Classical music was never my thing but I probably wasn’t the only one that noticed the cello propped against empty chair in the orchestra. It was a detail that I couldn’t miss, like a best friend’s birthday, for example. For someone who never listens to classical music, I still paid attention – and there was good reason.
The symbolic instrument-on-empty chair was part of an elaborate tribute to one of hip-hop greats, Jay Dee aka J Dilla aka Dilla, who played cello growing up in his tough as mechanic’s nails Detroit ‘hood. As plugged in as I am to L.A.’s bubbling hip-hop community, it was an underground rapper that reconnected with me recently who texted me about the event. I reached out to him to see what was going on that day and his reply was a short and sweet: “a suite for Ma Dukes at cal state LA.”

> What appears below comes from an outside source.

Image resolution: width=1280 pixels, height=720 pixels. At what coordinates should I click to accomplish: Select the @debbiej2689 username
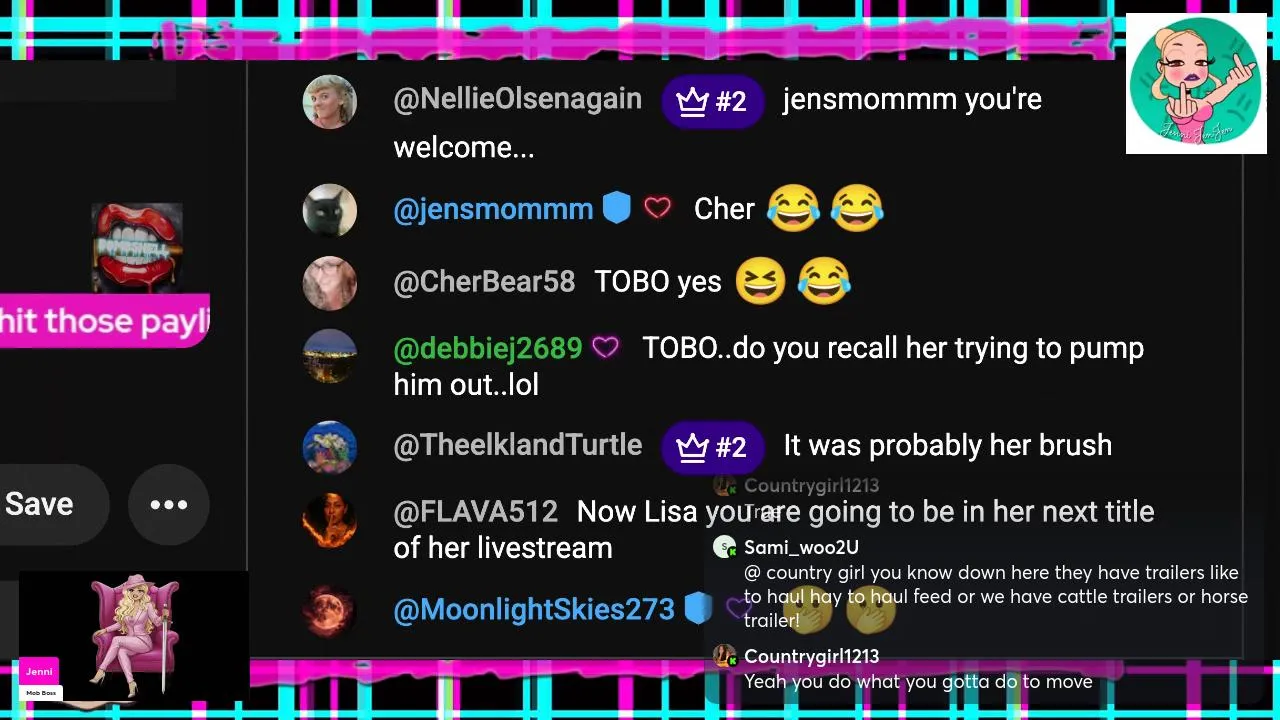488,348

I was almost going to pass. I respected Dilla’s music but wasn’t a fanatic – and there are plenty of those out there. I am glad I decided to go, because I saw history being made in front of my eyes. A 40-piece orchestra took Dilla’s compositions and interpreted them through classical music.
Dilla’s soul was present, although the body wasn’t. The man born James Yancey succumbed of lupus at the age of 32, leaving behind young children, a bitterly fought-over estate and of course, “Ma Dukes,” his beloved mother Maureen Yancey. The sold out event, tickets to which went for $32.50, was put on as part of the ‘Timeless’ series of concerts at the Cal State campus an earshot from downtown Los Angeles.
I doubt even the top brass at telephone handset manufacturer Vtech, which sponsored the event, knew what they had done was above and beyond special. For us in the close knit L.A. hip-hop circuit, amidst which Dilla lost his battle with lupus in 2006, it wasn’t just another event. It was an experience, the orchestra’s performance throughout the night simply being that euphoric, soul-raising event the likes of which makes time stand still. It had the makings of such the minute that conductor Miguel – wearing cargo pants and a loose-fitting white button-up – raised his hands to conduct the orchestra.
Grasping the moment the best I could, my hip-hop, jazz and R&B-attuned ear couldn’t right away appreciate the classical music being played. That changed at the precise moment the orchestra got into the melody from A Tribe Called Quest’s “Find a Way,” one of Dilla’s earliest productions and one that became the sound bed for a whole generation of hip-hoppers the globe over. Between the light drums and the whirly sounds, the audience was hearing the work of Detroit hip-hop’s answer to Mozart – and it was simply gracefully powerful.
I’m convinced of nothing if not this: If Dilla’s soul was in the building, it was definitely in the music and it was being transmitted to every single member of the audience. A woman sitting next to me exhaled loudly when the melody from another familiar Dilla composition was played. Since the event was all ages, somewhere closer to the stage a toddler squeezed out a “daddy” couple of times. It was definitely a night when strange was the norm, when ghosts were raised, when death was simply … life.
Before the show got under way, a writer friend of mine mentioned a who’s who of hip-hop and R&B genres were to make an appearance. He even suggested Erykah Badu, who recently gave birth to a child, would be there (she wasn’t). Instead it was the dapper Lonnie Rashid Lynn, better known in Hollywood and hip-hop as Common, that walked to the center of the stage and introduced Ma Dukes. He was followed by Dwele, a respected if not commercially successful R&B artist, who walked out in bright white sneakers and a shiny chain. Dwele said he was so fond of the event upon first learning about it via an email from a friend in Amsterdam, he booked a hotel and a flight – all before being asked to have his trip paid for.
Following suit, Dwele and the orchestra’s rendition of Dilla’s “Angel” was heavenly, but it wasn’t until Posdnuos from the seminal early 90s hip-hop group De La Soul and Talib Kweli walked out to the sounds of “Stakes Is High,” a Jay Dee production on De La’s album of the same name that cemented their place in hip-hop history (Yohance was wearing a “Stakes is High” shirt and told me later that song got him through high school).
As the night wrapped up and Yohance and I hopped into an acquaintance’s car and whisked away to an after-party a few blocks from downtown L.A.’s Skid Row, we all felt our souls rise. And it was all for Ma Dukes, who we saw moments later, sitting on the corner of the dance floor in the warehouse where the after party was held, bobbing her head to hip-hop music. Some of it was her son’s and some it wasn’t.
Regardless, the night demonstrated that hip-hop and classical may both be good for the soul.